Q: How are burrowing owls like honeybees?
A: Both are being inadvertently slaughtered by massive applications of pesticides.
OK, so that wasn’t a funny joke, although it might have been nuanced enough to land me a job at The Onion. And truth be told, it wasn’t actually a joke.
A study published in the online journal PLOS ONE finds that the use of pesticides is the leading cause of a decline in grassland bird species in North America. From the Twin Cities Pioneer Press outdoors blog:
The loss of habitat is real in the corn belt, as are its potential effects on a host of grassland bird species, some hunted, some not.
But a new study concludes that declines of such birds, from the ring-necked pheasant to the horned lark, are more the result of pesticide use than any other factor, including habitat decline.
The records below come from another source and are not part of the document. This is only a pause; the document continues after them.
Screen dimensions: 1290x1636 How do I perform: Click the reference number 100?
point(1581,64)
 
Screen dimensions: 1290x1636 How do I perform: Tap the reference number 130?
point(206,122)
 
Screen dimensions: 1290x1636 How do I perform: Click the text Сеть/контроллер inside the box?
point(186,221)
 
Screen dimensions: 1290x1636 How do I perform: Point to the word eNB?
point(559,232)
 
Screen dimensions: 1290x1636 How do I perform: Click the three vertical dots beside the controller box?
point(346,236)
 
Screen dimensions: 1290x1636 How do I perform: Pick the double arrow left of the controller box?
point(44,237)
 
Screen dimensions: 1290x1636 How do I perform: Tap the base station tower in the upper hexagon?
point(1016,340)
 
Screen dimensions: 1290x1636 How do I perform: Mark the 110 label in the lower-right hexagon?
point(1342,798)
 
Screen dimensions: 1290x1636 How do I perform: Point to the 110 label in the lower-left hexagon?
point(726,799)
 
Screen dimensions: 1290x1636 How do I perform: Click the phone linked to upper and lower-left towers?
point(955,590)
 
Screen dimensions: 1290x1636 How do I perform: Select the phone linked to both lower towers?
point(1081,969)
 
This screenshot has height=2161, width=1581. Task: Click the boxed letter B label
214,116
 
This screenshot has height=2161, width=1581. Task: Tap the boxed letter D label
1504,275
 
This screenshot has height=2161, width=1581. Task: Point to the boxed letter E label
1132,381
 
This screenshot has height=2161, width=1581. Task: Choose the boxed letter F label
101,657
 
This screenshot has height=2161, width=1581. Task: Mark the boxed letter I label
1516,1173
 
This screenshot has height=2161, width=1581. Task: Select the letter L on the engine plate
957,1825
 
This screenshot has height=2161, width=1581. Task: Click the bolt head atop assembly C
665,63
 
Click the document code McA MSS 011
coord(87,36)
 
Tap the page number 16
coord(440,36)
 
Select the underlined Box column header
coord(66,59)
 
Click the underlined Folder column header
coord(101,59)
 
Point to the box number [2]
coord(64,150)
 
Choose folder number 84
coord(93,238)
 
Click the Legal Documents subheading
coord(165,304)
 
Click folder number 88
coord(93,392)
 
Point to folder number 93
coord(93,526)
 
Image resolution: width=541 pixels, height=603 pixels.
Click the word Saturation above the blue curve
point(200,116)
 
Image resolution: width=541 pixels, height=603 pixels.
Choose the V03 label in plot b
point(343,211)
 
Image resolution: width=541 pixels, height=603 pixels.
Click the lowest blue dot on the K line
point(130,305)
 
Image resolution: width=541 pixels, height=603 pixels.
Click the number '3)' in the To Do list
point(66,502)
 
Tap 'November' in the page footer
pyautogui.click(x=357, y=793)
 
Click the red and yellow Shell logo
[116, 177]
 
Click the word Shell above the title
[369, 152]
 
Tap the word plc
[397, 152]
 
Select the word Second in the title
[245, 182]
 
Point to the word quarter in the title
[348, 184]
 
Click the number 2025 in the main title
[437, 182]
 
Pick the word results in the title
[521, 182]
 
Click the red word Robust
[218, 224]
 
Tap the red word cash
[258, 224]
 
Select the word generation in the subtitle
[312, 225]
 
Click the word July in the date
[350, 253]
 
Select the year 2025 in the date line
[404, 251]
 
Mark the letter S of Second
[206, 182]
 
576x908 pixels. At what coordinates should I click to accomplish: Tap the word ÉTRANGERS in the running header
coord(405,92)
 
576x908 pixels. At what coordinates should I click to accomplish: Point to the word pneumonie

While the deadly links between pesticide use and bees have been widely reported in recent years, leading some European countries to suspend the use of certain products, less attention has been paid to the devastating effects of the poisons on bird populations. Species of owls, sparrows, and meadowlarks are on the long list of American farm-dwelling birds that are disappearing in part because they’re sucking down any of more than 100 types of pesticides. The pesticides also take a toll by killing the insects that the birds would eat.
The study “reminds us that the poisonings of birds and other wildlife chronicled a half century ago by famed biologist and author Rachel Carson are by no means a thing of the past,” Cynthia Palmer of the American Bird Conservancy said in a statement.